Deitava-se então na relva do quintal perto das lavadeiras. Rolava na grama, brincava
com bolas de papel e levava pontapés das mulheres de quem sujava a roupa
estendida no quaradouro. Quando o sol vinha descendo e as luzes apareciam, voltava
para o sótão, entrava no quarto pelo buraco da porta e esperava, atento aos
passos.
Publicado
originalmente em 1934, Suor, é o terceiro livro de Jorge Amado. Na
coleção que leva seu nome, publicada pela Editora Companhia das Letras tem
posfácio assinado por Luiz Gustavo Freitas Rossi. Por sinal, belíssimo escrito
do antropólogo que em seu currículo possui o pertinente livro As cores da revolução: a literatura de Jorge Amado nos anos 30, publicado pela editora Annablume
com apoio da Fapesp, em 2009 (esgotado na editora). Contudo, como é resultado
de sua dissertação de mestrado, à quem interessar suas reflexões, segue o link
do trabalho no repositório da Universidade Estadual de Campinas: http://repositorio.unicamp.br/jspui/handle/REPOSIP/282026.
Não
sei exatamente que voz ouço, mas o impacto de Suor em mim bateu forte.
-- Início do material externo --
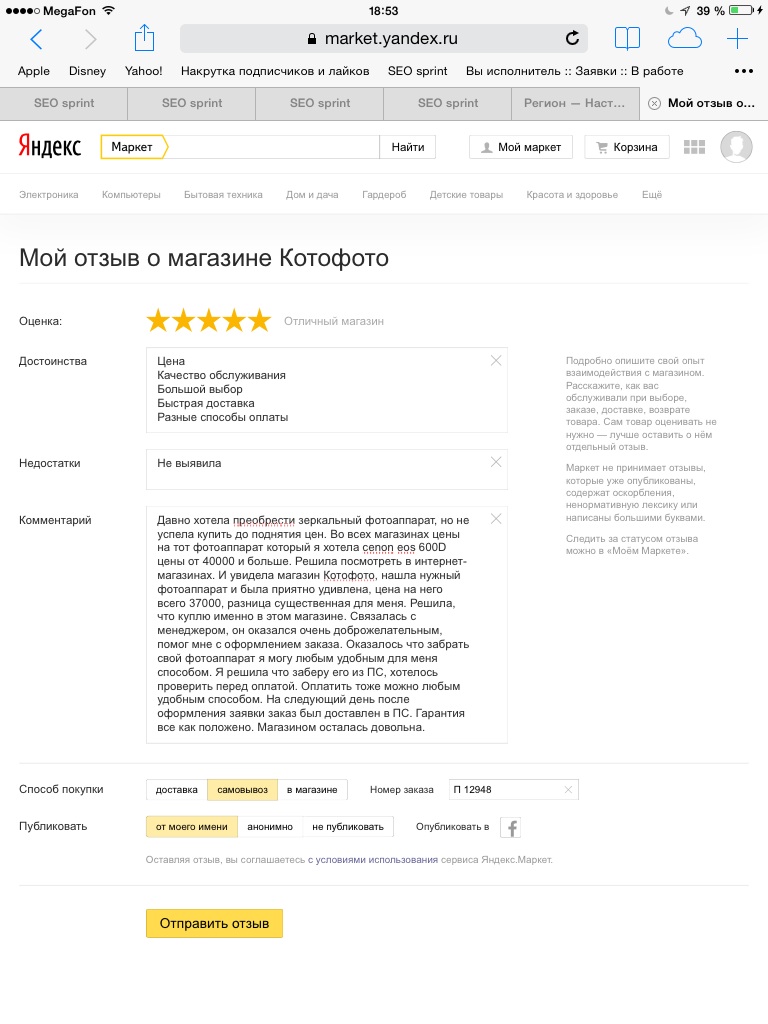The image size is (768, 1024).
Task: Select the 'доставка' purchase method
Action: click(177, 790)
Firme. Que pesem as críticas que o futuro faria ao menino grapiúna – críticas sempre
existirão. Mas digo em alto e bom som, com voz rouca, querendo ser operário,
nem que seja das palavras escritas, mal escritas, que vale a leitura, mas entristece
o peito a leitura.
Entristece,
pois como conversamos, a lógica – ilógica – permanece. Dominantes e dominados,
o suor escorrendo pelo corpo, a crise sanitária, a falta de oportunidades, as
mazelas: o Brasil. Que pese quem tente exaltar as belezas – axioma – naturais do
nosso país, a ausência de catástrofes naturais, guerras (não há guerras em
nosso solo?), contudo, a realidade é mais dura. Há catástrofes todos os dias,
provocadas pelos conglomerados, pela vitória constante de uma minoria que mantém
em cabrestos a maioria, numa ignorância panem et circenses. E a guerra?
A
guerra é cotidiana, pela vida, pelo trabalho, dignidade, a guerra é para
muitos, a vitória, infelizmente, para poucos.
Não
sei se há rancor na minha voz, se é perceptível o rancor, diria quase ódio ao
passado que como um mormaço se mantém firme, estático no presente. Há. Sim, há
rancor, ódio. Não por alguém, algo. A não ser que se entenda o passado como
alguma coisa sólida, o que não é: o passado é passado. O que odeio é que ele
permanece imodificável no presente.
O
suor pode emanar por diversos motivos dos nossos corpos: o sexo, o medo, o
trabalho, a morte e a vida. O suor nos salga a pele e quando não, pode até nos
deixar em carne viva, morta como carne seca a ser comida com feijão.
O
suor, o cheiro predominante de suor, mijo, merda, feridas, tudo está presente no Suor escrito por um Jorge Amado que naquele momento ia cada vez mais
se estabelecendo numa luta inglória.
A
capa, a bela capa, num projeto sobre uma foto de Pierre Verger do Pelourinho,
Salvador, Bahia, parece reafirmar o que lhes digo: o passado parece ter
estancado como o mormaço que produz o pior tipo de suor, aquele que – parece –
impregnara para sempre nossos corpos passados e futuros.
Saravá, Jorge
Amado, obá de Xangô, filho e ogã de Oxóssi!